*** MATERIALS PROVIDED
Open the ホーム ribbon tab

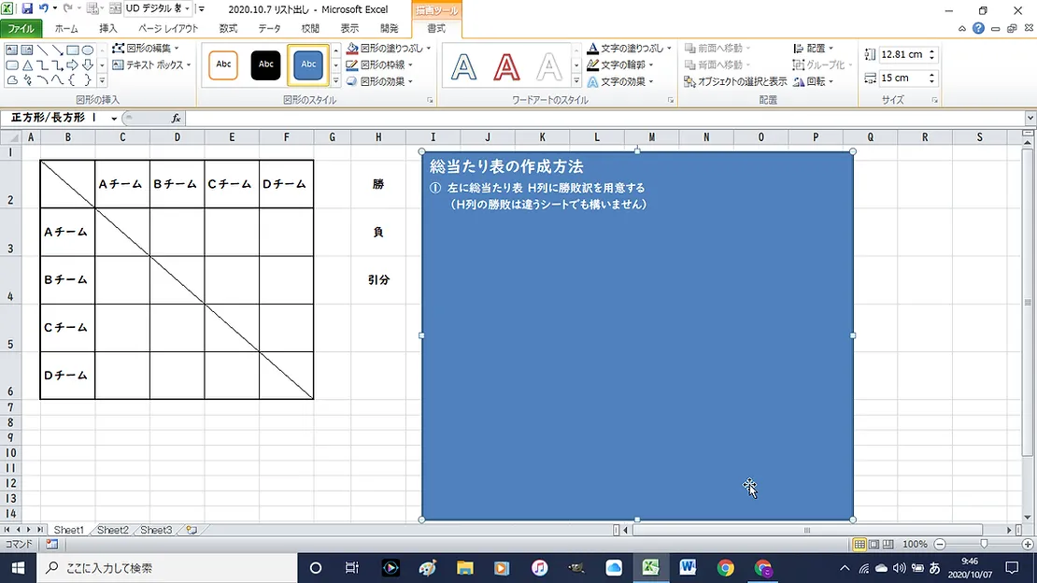tap(66, 29)
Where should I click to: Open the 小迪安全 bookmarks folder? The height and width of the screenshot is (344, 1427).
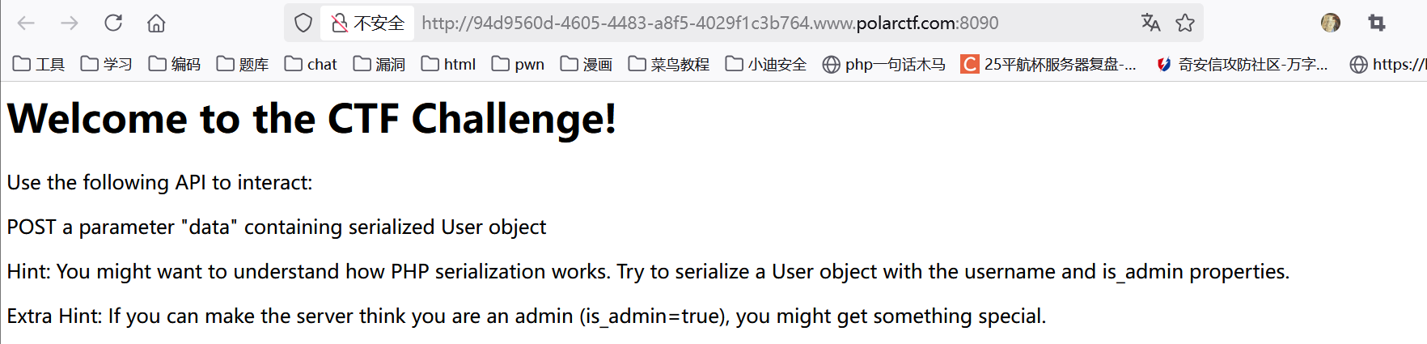[766, 64]
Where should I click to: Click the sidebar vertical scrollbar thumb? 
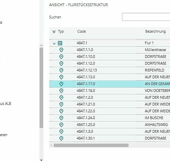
******
(STATED GOAL):
Turn the entries above into a numbered list with no blank lines, and leave the pictures out.

(OUTPUT OF THE EXERCISE):
1. Open the ホーム ribbon tab
2. tap(66, 29)
3. Where should I click to: Open the 小迪安全 bookmarks folder? The height and width of the screenshot is (344, 1427).
4. [766, 64]
5. Where should I click to: Click the sidebar vertical scrollbar thumb? 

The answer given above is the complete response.